Bucknell Research: Smaller AI Models Can Be More Accurate, Fairer
July 20, 2023
When it comes to neural network machine learning — recently popularized by artificial intelligence (AI) applications — a team of Bucknell University analytics researchers have found that less may be more in improving accuracy and reducing bias.
Freeman College of Management Professor Thiago Serra, analytics & operations management, and students from his analytics lab recently authored two papers showing how moderately compressing or "pruning" machine learning models called neural networks — an AI method that teaches computers to process data in a way that is inspired by the human brain — may make them more accurate and less biased. Their research was recently accepted for presentation at two prestigious AI-related conferences and may influence AI developers moving forward.
"You use data for training to come up with a neural network, and initially, everything is connected. We examined how the neural network performs with the data cut from it," Serra says. "If you start removing smaller connections that are not so important, the network actually performs better than before. That’s because the performance is more uniform when you prune it — even just a little bit."
The Bucknell researchers' initial paper showed when a moderate amount of compression is used, they can make the machine learning model less biased.
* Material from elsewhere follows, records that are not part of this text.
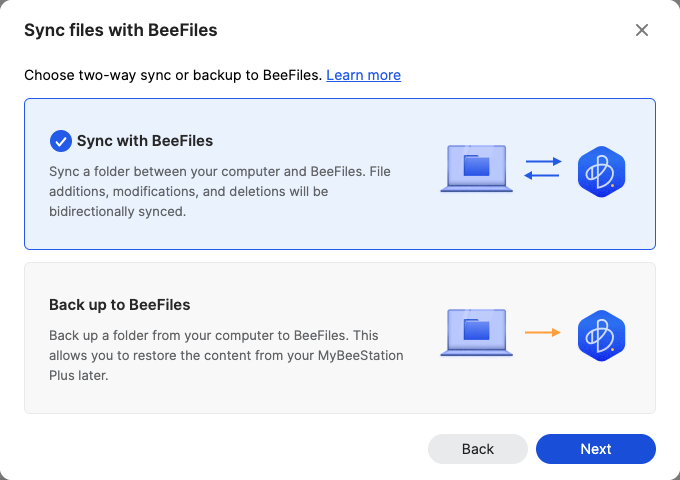The height and width of the screenshot is (480, 680).
Task: Click the backup option description about MyBeeStation Plus
Action: point(226,355)
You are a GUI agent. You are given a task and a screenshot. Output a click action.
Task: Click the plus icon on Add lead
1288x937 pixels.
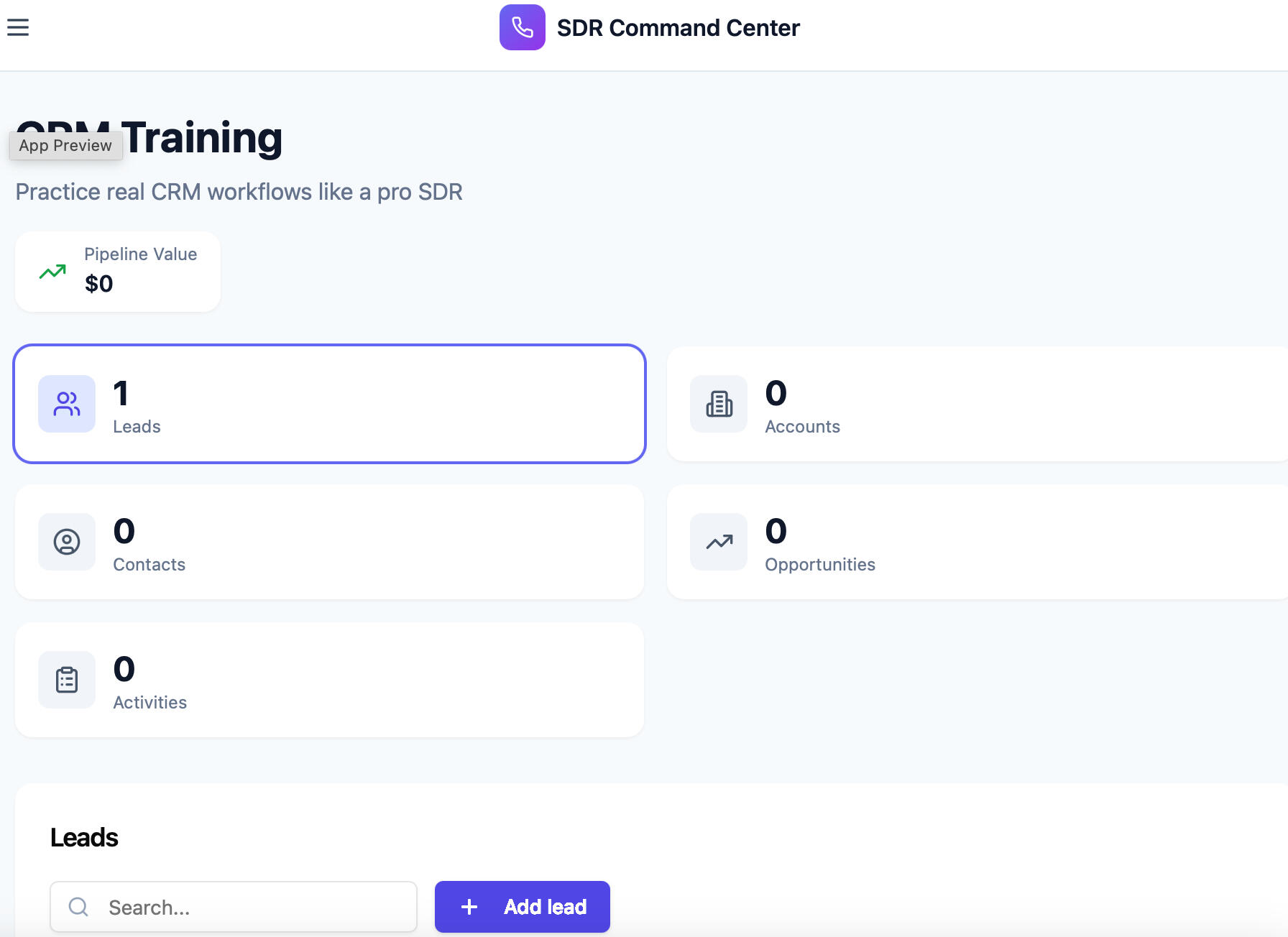click(469, 907)
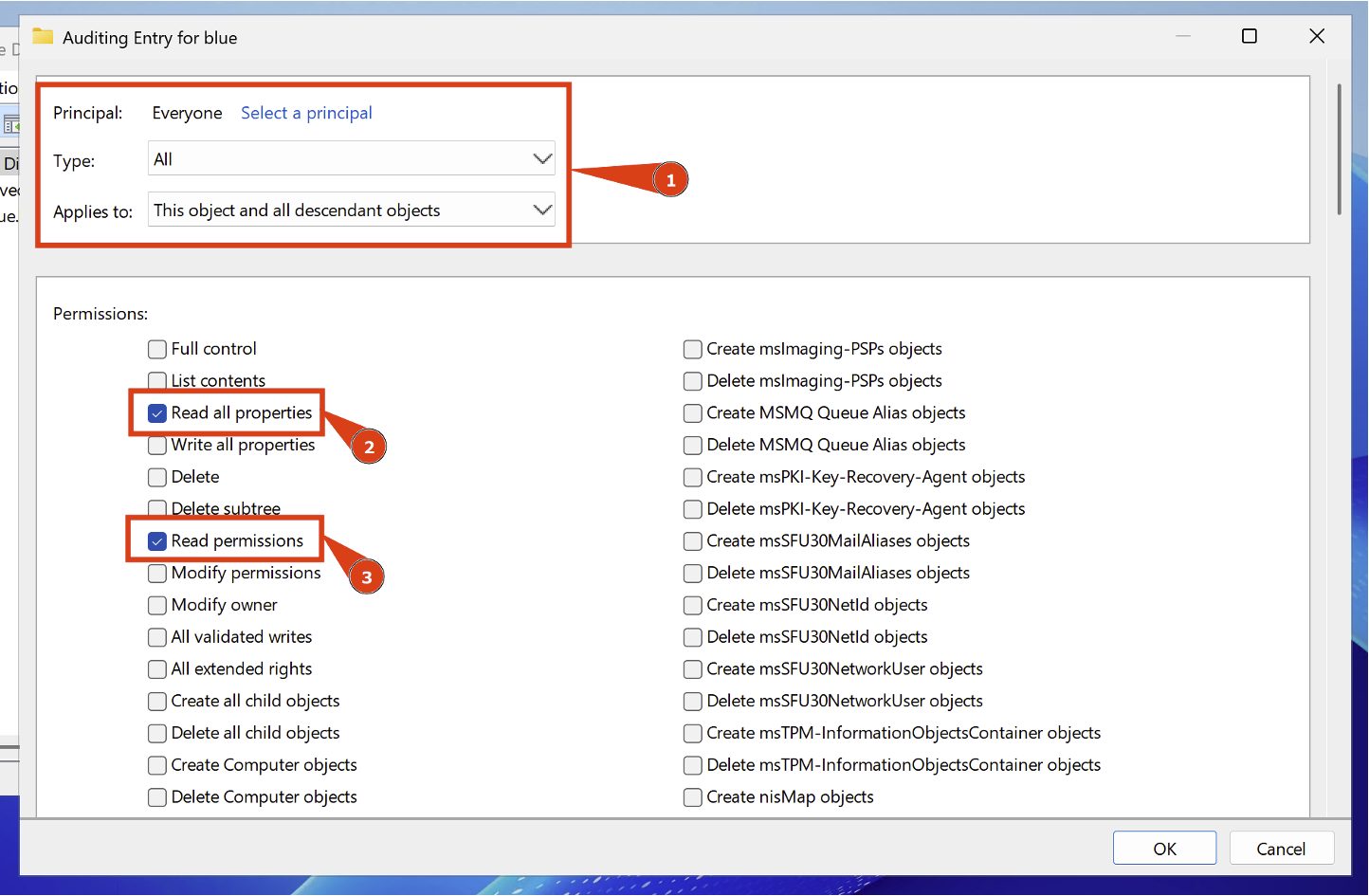Toggle All extended rights
Screen dimensions: 1369x896
[x=156, y=669]
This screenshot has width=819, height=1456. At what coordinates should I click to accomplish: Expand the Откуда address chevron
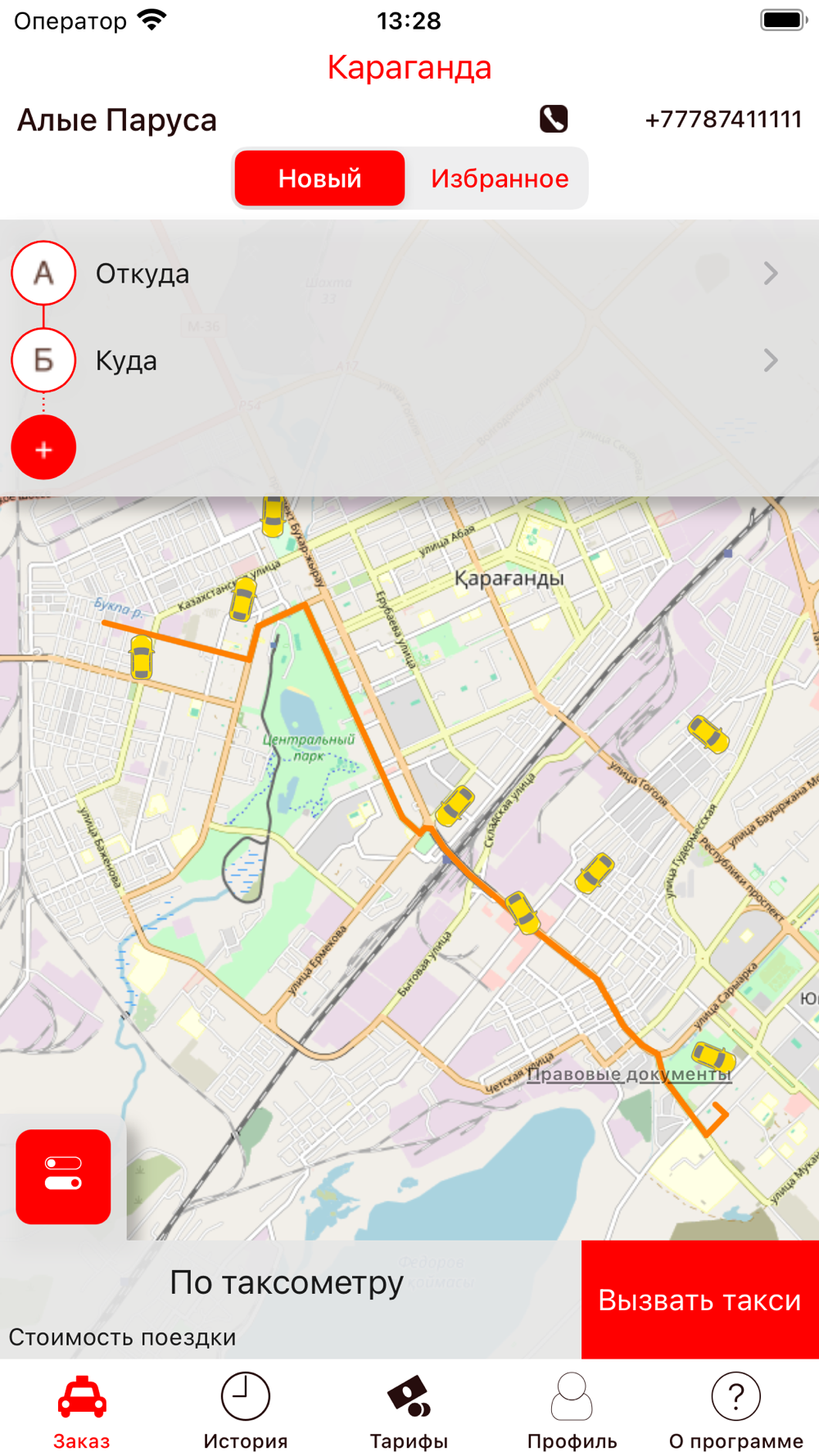pos(770,274)
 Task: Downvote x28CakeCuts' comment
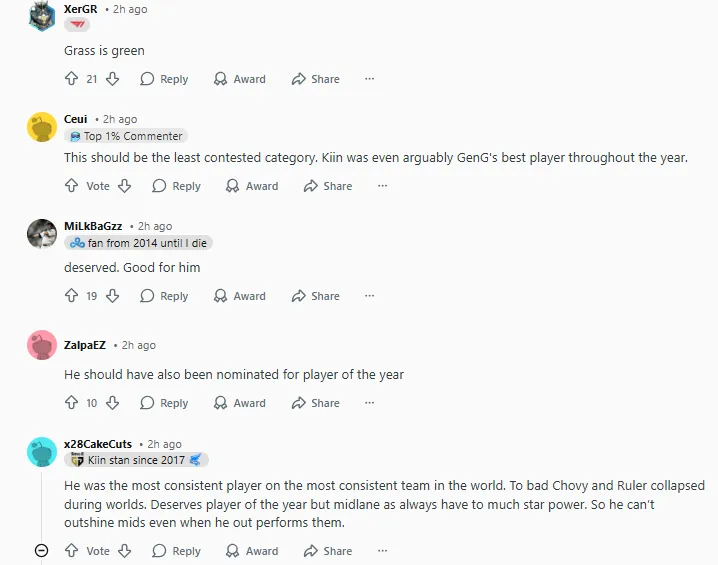pos(125,551)
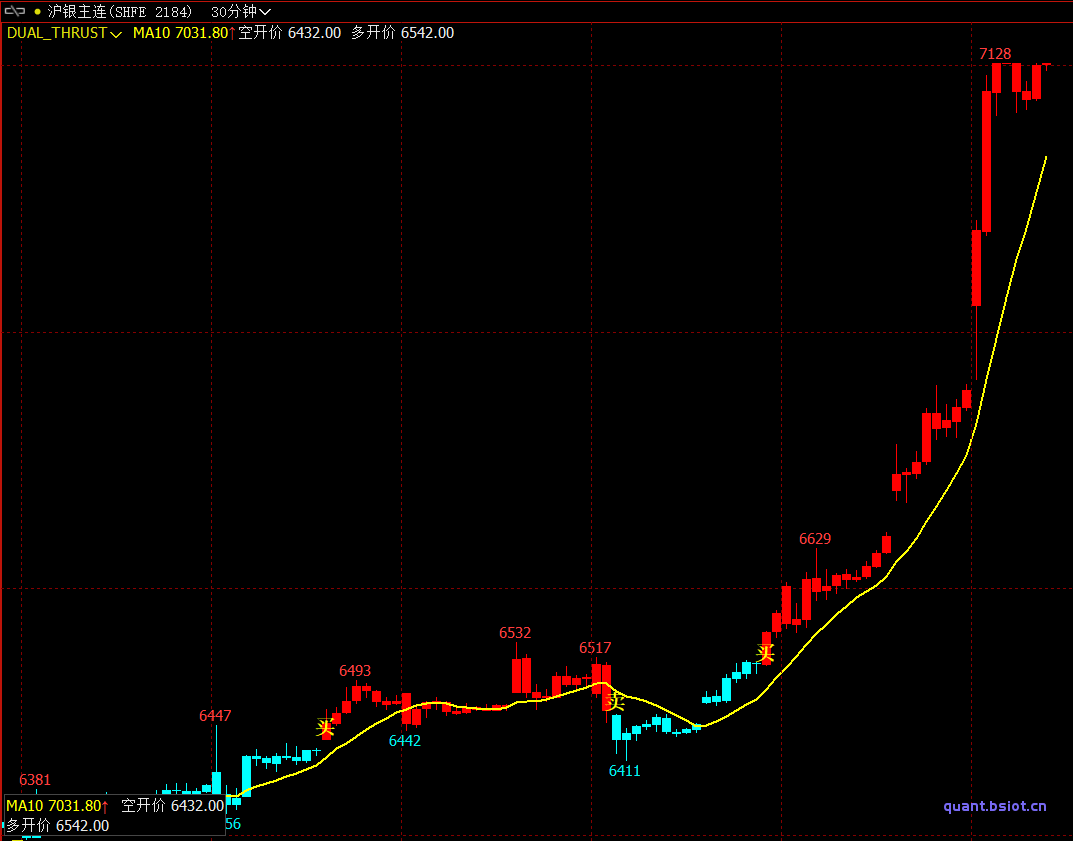Open the quant.bsiot.cn watermark link
1073x841 pixels.
point(995,806)
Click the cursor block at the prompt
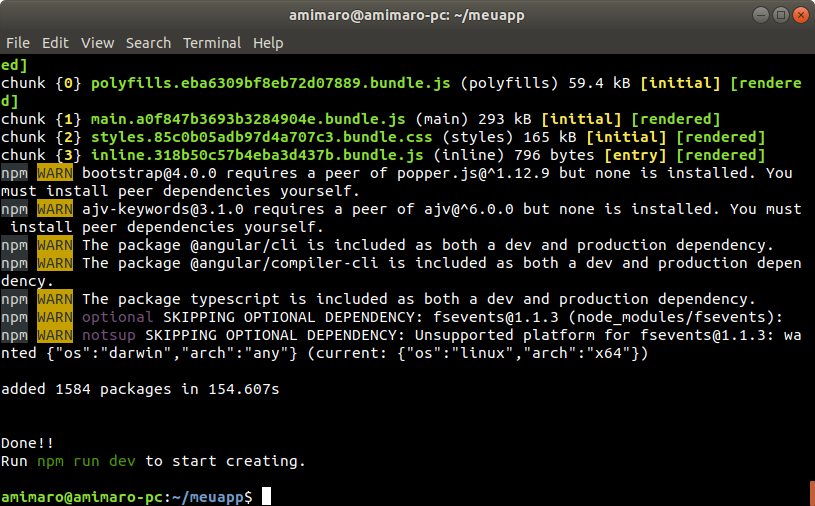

They identified how to prune the neural network to reduce bias — where the neural network makes correct predictions more uniformly for different groups. Students from all four undergraduate classes collaborated with Serra on the paper, which was presented last December at NeurIPS, the leading conference about neural networks.
The team's second paper tackled neural network compression from a different angle by determining what connections to remove first to improve efficiency.
"There is very little in terms of theory for where to prune from a neural network, so we came up with our own mathematical results by extending some of my prior work," Serra says. "That work was intended to decide what neural network architectures — in terms of numbers of layers and neurons — are more expressive, and we extended it to deal with the number of connections within neural networks."
Serra presented that paper in June at the International Conference on the Integration of Constraint Programming, Artificial Intelligence, and Operations Research in Nice, France.
The research was supported, in part, by a $174,000 National Science Foundation two-year grant aimed at developing exact neural network compression algorithms to effectively reduce their size and make them more widely available on conventional devices.
"All of this has come from my own work, which I started in 2018, and from testing neural networks in my lab over the past two years," Serra says. "We can use this analysis to get neural networks to do all kinds of things, and these papers will help us leverage what they do to work better in the future."
Serra and his students will continue their neural network optimization work, particularly amid the growing interest in AI-related applications.